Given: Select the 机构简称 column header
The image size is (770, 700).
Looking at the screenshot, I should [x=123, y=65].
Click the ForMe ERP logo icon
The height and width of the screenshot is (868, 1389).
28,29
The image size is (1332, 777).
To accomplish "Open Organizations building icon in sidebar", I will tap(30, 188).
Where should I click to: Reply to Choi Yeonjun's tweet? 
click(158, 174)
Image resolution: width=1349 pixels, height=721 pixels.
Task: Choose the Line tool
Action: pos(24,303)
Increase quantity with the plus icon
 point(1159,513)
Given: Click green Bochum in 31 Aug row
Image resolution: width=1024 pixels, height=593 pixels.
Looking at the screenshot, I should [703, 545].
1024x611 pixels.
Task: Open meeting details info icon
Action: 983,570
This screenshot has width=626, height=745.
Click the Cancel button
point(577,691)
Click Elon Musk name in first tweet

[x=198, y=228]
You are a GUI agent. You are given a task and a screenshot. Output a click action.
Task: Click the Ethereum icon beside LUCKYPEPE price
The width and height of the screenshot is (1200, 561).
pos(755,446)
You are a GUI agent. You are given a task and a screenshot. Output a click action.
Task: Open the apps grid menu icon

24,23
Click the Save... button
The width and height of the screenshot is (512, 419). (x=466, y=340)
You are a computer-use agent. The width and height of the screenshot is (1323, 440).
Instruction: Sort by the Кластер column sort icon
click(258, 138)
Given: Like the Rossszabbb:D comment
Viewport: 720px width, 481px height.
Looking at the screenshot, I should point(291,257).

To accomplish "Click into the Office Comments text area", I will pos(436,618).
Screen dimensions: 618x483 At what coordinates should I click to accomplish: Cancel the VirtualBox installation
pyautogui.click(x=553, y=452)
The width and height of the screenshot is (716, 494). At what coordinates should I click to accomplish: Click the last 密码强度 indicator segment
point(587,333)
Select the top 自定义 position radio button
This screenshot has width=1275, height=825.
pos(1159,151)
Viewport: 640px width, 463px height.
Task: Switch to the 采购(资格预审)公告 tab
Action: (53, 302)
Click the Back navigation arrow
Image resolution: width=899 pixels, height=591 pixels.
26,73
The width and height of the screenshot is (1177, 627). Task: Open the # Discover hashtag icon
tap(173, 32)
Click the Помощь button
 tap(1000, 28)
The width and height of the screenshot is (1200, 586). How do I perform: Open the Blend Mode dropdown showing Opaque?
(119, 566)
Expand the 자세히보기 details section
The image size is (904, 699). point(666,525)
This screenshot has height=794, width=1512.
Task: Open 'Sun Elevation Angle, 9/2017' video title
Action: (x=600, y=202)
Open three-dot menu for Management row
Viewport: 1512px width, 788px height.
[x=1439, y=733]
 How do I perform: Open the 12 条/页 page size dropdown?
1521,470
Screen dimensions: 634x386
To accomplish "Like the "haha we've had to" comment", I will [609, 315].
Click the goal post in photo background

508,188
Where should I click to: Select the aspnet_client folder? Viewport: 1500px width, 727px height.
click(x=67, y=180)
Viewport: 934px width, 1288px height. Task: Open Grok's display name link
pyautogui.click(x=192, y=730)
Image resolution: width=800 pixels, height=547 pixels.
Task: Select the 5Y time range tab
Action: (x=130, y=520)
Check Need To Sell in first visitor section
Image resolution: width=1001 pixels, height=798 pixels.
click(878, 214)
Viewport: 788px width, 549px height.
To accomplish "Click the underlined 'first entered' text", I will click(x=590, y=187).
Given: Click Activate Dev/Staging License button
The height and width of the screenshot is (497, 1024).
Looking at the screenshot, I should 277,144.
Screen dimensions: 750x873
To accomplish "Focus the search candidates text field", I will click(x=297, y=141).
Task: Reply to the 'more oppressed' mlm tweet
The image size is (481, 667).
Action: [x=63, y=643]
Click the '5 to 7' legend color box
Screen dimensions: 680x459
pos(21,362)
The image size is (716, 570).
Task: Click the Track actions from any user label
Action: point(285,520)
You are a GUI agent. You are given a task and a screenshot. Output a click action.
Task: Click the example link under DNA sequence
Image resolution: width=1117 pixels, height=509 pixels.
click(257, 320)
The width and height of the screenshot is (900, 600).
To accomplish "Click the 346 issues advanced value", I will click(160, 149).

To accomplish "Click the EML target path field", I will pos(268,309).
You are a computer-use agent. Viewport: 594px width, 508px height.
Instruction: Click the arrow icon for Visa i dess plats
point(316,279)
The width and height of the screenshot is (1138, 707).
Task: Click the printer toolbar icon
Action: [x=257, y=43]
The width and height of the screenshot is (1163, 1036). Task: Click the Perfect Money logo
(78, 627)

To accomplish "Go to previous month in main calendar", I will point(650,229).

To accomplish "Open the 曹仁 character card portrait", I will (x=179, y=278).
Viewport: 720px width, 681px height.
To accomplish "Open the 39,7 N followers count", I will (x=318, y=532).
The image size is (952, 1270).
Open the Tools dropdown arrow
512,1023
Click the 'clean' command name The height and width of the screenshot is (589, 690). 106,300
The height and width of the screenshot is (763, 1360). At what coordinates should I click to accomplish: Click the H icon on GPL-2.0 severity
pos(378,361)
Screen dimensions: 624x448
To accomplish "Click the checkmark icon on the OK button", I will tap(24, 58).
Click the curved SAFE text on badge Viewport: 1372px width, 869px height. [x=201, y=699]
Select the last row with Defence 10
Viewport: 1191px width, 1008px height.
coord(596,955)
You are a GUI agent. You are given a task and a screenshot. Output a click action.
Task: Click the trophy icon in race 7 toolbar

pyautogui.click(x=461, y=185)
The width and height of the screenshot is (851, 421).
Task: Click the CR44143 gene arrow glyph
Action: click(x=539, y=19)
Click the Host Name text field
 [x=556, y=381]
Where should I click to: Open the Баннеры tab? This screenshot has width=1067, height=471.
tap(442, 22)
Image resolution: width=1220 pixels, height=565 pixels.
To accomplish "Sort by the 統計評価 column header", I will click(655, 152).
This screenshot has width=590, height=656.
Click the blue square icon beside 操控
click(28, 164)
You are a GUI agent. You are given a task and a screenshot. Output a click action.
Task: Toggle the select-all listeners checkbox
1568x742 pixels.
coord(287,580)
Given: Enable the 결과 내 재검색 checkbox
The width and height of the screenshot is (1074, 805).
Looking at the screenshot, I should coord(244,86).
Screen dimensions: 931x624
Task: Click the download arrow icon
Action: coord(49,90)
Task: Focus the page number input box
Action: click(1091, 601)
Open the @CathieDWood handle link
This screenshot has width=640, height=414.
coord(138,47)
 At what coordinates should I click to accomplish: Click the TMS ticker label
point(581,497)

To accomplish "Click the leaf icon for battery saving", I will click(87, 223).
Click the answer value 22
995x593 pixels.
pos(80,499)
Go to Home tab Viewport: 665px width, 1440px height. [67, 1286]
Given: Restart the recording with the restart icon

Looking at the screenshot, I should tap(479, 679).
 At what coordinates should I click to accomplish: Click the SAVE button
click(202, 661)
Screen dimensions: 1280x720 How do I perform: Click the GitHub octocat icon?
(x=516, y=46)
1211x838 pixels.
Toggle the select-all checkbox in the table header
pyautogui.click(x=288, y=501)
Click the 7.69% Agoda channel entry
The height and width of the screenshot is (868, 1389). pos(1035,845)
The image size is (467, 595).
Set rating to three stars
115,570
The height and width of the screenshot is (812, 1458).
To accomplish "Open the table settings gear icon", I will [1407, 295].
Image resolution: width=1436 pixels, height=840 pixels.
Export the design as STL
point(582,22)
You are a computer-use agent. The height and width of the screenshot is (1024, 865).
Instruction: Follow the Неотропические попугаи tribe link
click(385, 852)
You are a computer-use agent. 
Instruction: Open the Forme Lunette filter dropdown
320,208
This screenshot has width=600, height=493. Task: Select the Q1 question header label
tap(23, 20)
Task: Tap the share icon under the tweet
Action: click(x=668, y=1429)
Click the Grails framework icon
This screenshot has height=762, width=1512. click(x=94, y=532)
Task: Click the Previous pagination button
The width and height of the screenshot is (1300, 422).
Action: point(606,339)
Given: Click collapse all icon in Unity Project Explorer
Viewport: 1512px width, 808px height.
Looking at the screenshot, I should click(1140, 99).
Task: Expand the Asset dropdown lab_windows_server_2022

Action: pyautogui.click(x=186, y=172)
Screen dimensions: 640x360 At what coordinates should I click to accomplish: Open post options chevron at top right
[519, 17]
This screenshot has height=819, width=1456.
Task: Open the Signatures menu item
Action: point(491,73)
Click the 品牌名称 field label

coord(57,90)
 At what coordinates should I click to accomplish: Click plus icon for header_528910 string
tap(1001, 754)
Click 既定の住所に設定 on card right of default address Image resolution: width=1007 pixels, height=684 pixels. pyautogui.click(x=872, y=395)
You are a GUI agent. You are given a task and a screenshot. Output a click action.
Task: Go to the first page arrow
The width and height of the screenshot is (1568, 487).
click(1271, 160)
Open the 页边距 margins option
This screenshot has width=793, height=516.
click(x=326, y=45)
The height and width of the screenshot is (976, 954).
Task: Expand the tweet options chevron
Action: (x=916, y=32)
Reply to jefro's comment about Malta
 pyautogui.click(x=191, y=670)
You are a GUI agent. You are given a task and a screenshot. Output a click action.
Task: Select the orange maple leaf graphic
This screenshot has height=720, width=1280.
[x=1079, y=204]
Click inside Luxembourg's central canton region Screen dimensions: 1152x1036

###

### Aim of the task
Above are the records; from them, give again exactly the lines from the one containing "Viewport: 720px width, 681px height." to the one containing "Click the 'clean'", both lines included, and nothing more.

### Exercise output
Viewport: 720px width, 681px height.
To accomplish "Open the 39,7 N followers count", I will (x=318, y=532).
The image size is (952, 1270).
Open the Tools dropdown arrow
512,1023
Click the 'clean' command name The height and width of the screenshot is (589, 690). 106,300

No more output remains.